Task goal: Exact repetition of the whole listing is what this exercise asks for.
-- Opening Marker --
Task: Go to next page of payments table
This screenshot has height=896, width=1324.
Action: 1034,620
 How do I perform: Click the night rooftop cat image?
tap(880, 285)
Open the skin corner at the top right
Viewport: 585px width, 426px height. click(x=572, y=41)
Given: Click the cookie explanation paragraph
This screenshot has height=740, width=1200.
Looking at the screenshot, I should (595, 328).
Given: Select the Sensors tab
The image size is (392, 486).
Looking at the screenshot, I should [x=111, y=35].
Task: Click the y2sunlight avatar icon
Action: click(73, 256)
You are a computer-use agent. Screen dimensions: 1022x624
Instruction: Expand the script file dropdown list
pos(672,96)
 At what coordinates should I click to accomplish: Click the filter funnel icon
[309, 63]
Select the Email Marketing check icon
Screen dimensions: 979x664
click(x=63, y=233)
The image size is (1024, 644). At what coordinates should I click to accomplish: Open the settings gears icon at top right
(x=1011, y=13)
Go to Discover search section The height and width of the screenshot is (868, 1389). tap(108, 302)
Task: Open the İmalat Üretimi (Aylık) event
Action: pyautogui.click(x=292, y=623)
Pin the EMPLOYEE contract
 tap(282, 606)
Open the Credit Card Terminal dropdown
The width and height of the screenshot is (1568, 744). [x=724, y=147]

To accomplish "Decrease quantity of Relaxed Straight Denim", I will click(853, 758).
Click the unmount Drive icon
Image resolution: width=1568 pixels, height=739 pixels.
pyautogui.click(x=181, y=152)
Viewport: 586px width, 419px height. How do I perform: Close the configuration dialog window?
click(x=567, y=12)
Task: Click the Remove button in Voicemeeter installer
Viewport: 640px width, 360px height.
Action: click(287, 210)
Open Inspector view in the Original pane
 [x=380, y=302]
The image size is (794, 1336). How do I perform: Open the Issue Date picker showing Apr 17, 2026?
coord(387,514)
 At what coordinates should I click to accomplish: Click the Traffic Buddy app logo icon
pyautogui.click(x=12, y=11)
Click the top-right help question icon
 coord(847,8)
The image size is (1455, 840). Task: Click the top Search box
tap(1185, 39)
-- Closing Marker --
Output of the task:
Task: Go to next page of payments table
This screenshot has height=896, width=1324.
Action: 1034,620
 How do I perform: Click the night rooftop cat image?
tap(880, 285)
Open the skin corner at the top right
Viewport: 585px width, 426px height. click(x=572, y=41)
Given: Click the cookie explanation paragraph
This screenshot has height=740, width=1200.
Looking at the screenshot, I should (595, 328).
Given: Select the Sensors tab
The image size is (392, 486).
Looking at the screenshot, I should [x=111, y=35].
Task: Click the y2sunlight avatar icon
Action: click(73, 256)
You are a computer-use agent. Screen dimensions: 1022x624
Instruction: Expand the script file dropdown list
pos(672,96)
 At what coordinates should I click to accomplish: Click the filter funnel icon
[309, 63]
Select the Email Marketing check icon
Screen dimensions: 979x664
click(x=63, y=233)
The image size is (1024, 644). At what coordinates should I click to accomplish: Open the settings gears icon at top right
(x=1011, y=13)
Go to Discover search section The height and width of the screenshot is (868, 1389). tap(108, 302)
Task: Open the İmalat Üretimi (Aylık) event
Action: pyautogui.click(x=292, y=623)
Pin the EMPLOYEE contract
 tap(282, 606)
Open the Credit Card Terminal dropdown
The width and height of the screenshot is (1568, 744). [x=724, y=147]

To accomplish "Decrease quantity of Relaxed Straight Denim", I will click(853, 758).
Click the unmount Drive icon
Image resolution: width=1568 pixels, height=739 pixels.
pyautogui.click(x=181, y=152)
Viewport: 586px width, 419px height. How do I perform: Close the configuration dialog window?
click(x=567, y=12)
Task: Click the Remove button in Voicemeeter installer
Viewport: 640px width, 360px height.
Action: click(287, 210)
Open Inspector view in the Original pane
 [x=380, y=302]
The image size is (794, 1336). How do I perform: Open the Issue Date picker showing Apr 17, 2026?
coord(387,514)
 At what coordinates should I click to accomplish: Click the Traffic Buddy app logo icon
pyautogui.click(x=12, y=11)
Click the top-right help question icon
 coord(847,8)
The image size is (1455, 840). Task: Click the top Search box
tap(1185, 39)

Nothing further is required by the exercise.